-------- Material for this task

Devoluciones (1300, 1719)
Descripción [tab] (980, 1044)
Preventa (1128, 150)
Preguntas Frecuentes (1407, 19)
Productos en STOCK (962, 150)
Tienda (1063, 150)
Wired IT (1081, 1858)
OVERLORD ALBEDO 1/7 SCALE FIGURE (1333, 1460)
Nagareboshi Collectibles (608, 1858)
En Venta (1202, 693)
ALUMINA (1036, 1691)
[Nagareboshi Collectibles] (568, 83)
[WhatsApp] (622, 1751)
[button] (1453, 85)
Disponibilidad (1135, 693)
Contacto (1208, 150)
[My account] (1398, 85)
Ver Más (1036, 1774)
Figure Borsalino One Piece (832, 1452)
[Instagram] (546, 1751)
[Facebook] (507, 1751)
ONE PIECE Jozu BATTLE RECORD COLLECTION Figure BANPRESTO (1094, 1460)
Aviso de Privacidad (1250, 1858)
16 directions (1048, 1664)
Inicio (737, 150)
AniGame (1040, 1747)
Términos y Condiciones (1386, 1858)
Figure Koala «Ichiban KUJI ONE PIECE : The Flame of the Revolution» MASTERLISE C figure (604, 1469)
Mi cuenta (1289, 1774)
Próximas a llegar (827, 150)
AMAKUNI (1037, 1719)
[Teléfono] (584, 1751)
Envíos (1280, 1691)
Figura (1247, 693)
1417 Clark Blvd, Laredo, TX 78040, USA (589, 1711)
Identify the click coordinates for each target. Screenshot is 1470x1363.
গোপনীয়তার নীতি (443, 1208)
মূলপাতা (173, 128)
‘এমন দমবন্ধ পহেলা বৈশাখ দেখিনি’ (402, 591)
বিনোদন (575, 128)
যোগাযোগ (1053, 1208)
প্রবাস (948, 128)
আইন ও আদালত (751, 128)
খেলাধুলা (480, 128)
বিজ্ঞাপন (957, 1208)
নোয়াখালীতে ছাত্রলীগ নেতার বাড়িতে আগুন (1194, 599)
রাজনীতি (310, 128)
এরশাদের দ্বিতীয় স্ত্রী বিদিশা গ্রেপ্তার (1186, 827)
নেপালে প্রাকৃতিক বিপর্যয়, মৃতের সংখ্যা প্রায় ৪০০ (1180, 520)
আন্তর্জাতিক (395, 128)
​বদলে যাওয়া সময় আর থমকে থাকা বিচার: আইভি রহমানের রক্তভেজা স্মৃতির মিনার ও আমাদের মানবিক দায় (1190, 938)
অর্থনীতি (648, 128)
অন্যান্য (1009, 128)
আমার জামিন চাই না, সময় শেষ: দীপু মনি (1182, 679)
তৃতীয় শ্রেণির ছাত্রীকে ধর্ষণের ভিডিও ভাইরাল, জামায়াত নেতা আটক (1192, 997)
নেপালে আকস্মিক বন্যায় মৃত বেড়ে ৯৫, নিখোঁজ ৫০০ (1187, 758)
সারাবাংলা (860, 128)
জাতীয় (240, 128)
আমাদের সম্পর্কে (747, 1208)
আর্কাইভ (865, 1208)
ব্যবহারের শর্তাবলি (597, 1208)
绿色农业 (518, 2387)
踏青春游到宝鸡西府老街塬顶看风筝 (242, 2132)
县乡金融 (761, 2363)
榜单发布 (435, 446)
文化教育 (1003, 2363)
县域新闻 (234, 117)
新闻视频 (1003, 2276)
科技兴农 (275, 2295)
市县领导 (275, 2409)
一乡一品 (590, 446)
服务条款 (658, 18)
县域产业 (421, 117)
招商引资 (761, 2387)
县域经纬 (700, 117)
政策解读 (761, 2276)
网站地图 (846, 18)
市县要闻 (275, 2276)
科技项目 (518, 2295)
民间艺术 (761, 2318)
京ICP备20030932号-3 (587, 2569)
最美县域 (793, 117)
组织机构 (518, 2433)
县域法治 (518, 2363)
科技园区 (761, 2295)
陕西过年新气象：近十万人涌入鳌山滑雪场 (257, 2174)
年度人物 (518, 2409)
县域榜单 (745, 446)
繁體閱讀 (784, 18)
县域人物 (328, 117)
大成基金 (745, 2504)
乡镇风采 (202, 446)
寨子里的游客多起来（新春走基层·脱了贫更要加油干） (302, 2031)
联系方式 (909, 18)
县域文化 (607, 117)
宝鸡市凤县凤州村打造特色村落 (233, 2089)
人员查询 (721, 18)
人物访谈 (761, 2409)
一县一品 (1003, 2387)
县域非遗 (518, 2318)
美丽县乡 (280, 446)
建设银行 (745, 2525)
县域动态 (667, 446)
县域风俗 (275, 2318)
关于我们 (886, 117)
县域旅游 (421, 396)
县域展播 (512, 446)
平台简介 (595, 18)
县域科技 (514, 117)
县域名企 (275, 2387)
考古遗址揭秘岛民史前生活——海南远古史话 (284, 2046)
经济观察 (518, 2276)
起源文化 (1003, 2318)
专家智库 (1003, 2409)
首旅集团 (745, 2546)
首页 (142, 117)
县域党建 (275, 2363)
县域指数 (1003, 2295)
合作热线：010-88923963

----------------

Exercise details. All lines from the one containing "关于我们 (886, 117)" to the end of the records, both ends included, should be printed exactly and on their own.

Exercise output.
关于我们 (886, 117)
县域旅游 (421, 396)
县域展播 (512, 446)
平台简介 (595, 18)
县域科技 (514, 117)
县域名企 (275, 2387)
考古遗址揭秘岛民史前生活——海南远古史话 (284, 2046)
经济观察 (518, 2276)
起源文化 (1003, 2318)
专家智库 (1003, 2409)
首旅集团 (745, 2546)
首页 (142, 117)
县域党建 (275, 2363)
县域指数 (1003, 2295)
合作热线：010-88923963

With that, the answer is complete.